Every day when I pass the Frontier Building on A Street going to and from work, it reminds me of the images of galaxies taken by the Hubble Telescope.

Specifically, I imagine the millions of galaxies stuffed inside of a single glass building, which in turn reminds me of the recurring theory of a Hollow Earth, where certain astronomers, starting with Edmund Halley, wondered if the entire universe existed inside the Earth, rather than outside it.

Imagine Earth as a racquetball, with a hollow interior. The entire universe we see above us — the stars, the moon, the sun and the planets — all exists inside this hollowed out space.

We’re in there, too, because the curved surface of the Earth isn’t the outer curve of this ball, but the inner curve. In this theory, if one could fly, this traveler would be able to fly through the entire universe and land on the other side of the Earth, if that makes sense.

Outside the ball is nothing, I suppose. Or God, maybe.

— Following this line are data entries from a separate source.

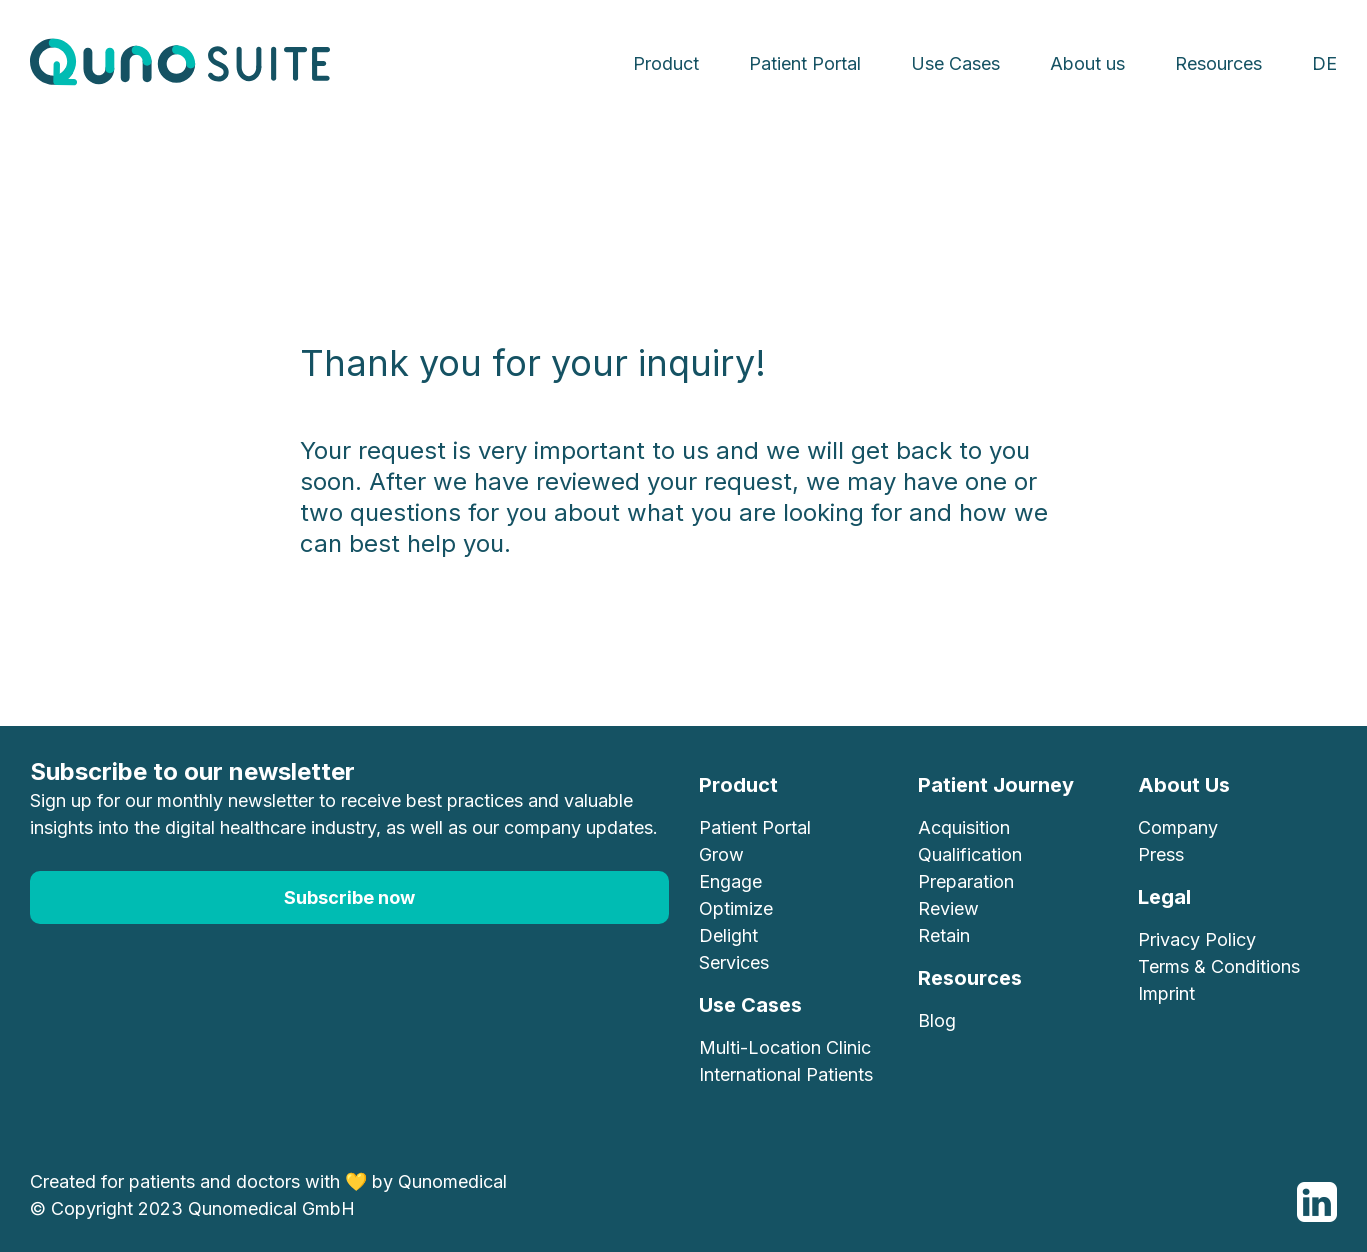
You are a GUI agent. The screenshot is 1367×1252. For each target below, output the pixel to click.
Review (948, 908)
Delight (728, 935)
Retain (944, 935)
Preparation (966, 881)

This all in turn reminds me of the atomic nucleus. And then of The Powers of Ten. And then of "The Laboratory," by the Polish poet Wislawa Szymborska.

The Laboratory

Did it all
happen in the laboratory?
Beneath one lamp by day
and billions by night?

Are we a trial generation?
Poured from one beaker to another,
shaken in retorts,
observed by something more than an eye,
each one individually
taken by forceps?

Or maybe otherwise:
no interventions.
The transformations occur on their own
in accordance with a plan.
The needle draws
the expected zigzags.

Maybe until now there was nothing interesting in us.
The control monitors are seldom switched on,
except when there's a war, and a rather big one at that,
several flights over the lump of clay called Earth,
or significant movements from point A to point B.

Or perhaps thus:
they only have a taste for episodes.
Look! a little girl on a big screen
is sewing a button to her sleeve.

The monitors begin to shriek,
personnel comes running in.
Oh, what sort of tiny creature
with a little heart beating on the inside!
What graceful dignity
in the way she draws the thread!
Someone calls out in rapture:
Tell the Boss,
and let him come see for himself!

I first read that poem in this book. Weschler connects it to this painting, but the poem reminds me of this movie, released 10 years ago this summer.